PROBLEM TO WORK ON:
Please transcribe exactly the line that holds "You are a computer-use agent." and all lines that follow it to the end of the records below, omitting any pictures.

SUPPLIED RECORDS:
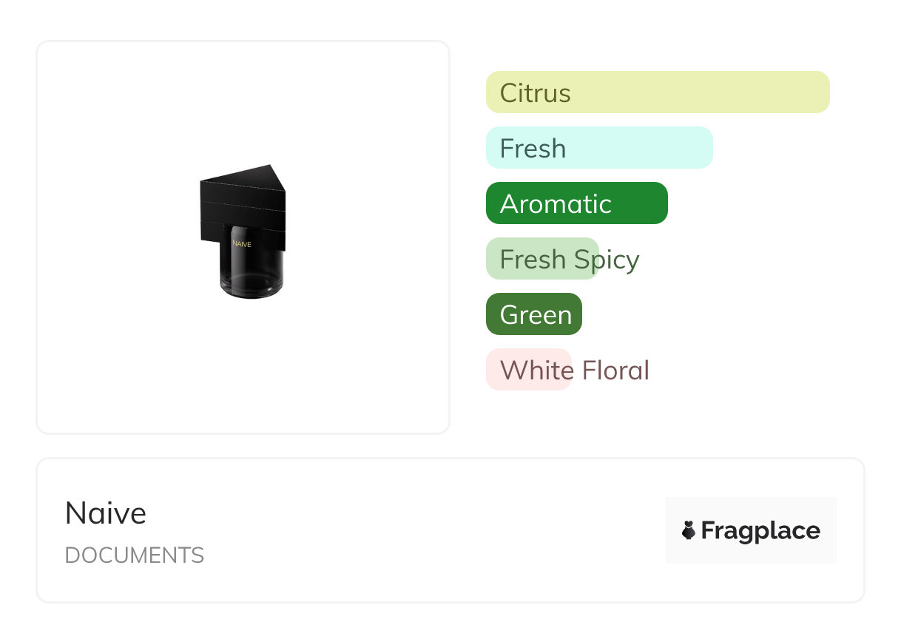Click the DOCUMENTS category label

coord(135,555)
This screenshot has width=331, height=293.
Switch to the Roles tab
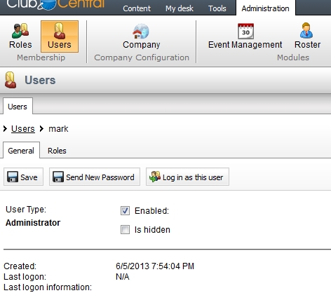click(x=57, y=151)
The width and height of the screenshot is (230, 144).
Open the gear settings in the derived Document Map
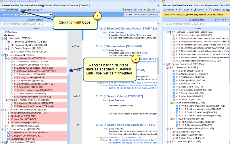[x=223, y=20]
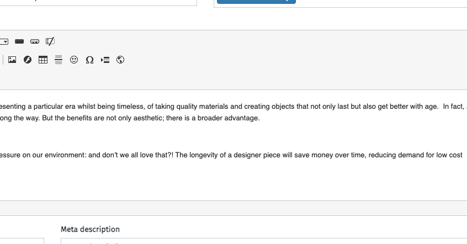Focus the text input at top left
This screenshot has height=244, width=467.
(x=98, y=2)
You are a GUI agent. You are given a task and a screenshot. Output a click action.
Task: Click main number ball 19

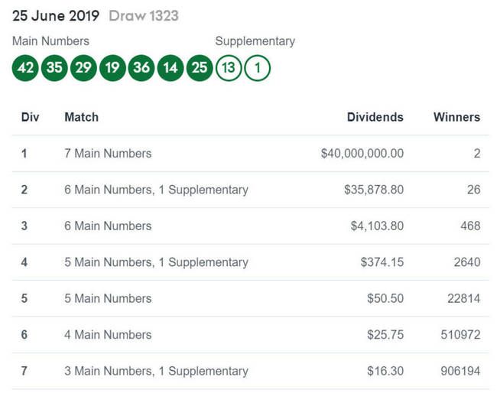point(112,67)
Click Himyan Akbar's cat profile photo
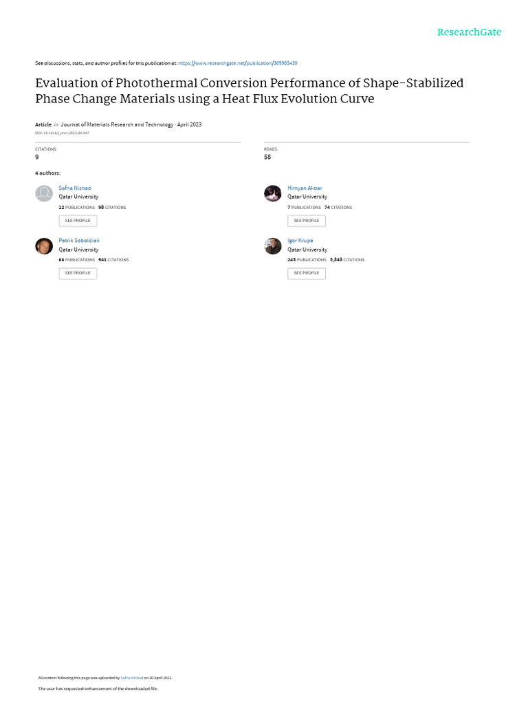The image size is (528, 704). pyautogui.click(x=272, y=193)
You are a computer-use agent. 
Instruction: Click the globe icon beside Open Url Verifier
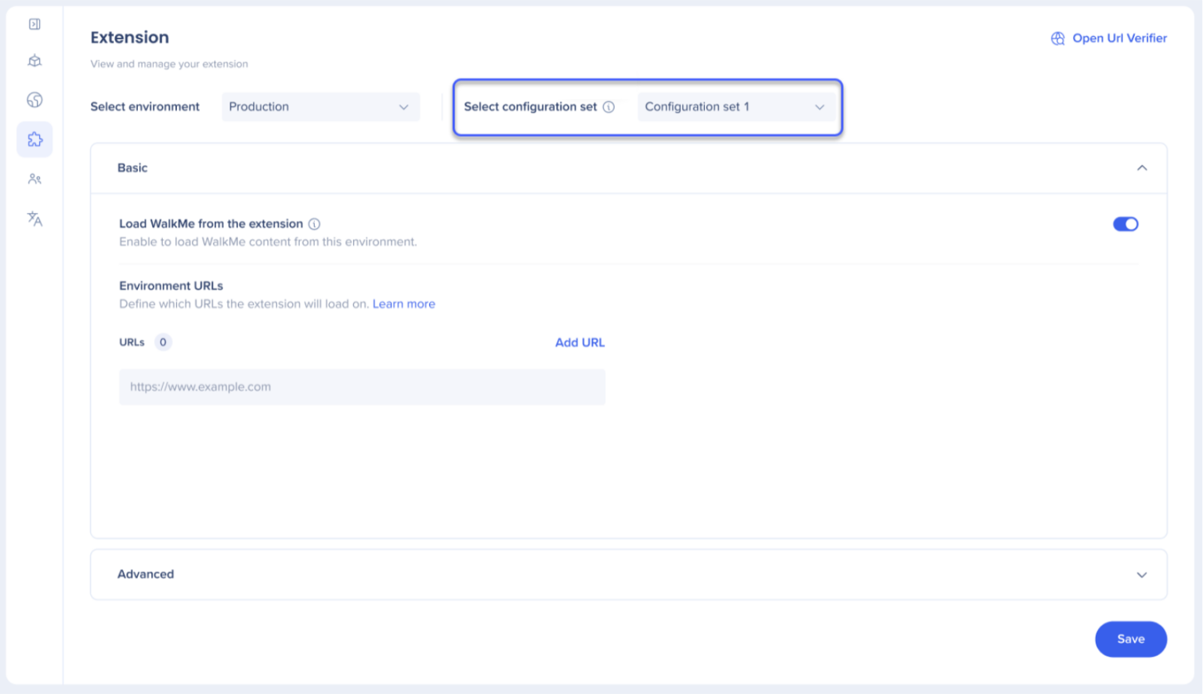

REPLY:
You are a computer-use agent. 
Instruction: Click the globe icon beside Open Url Verifier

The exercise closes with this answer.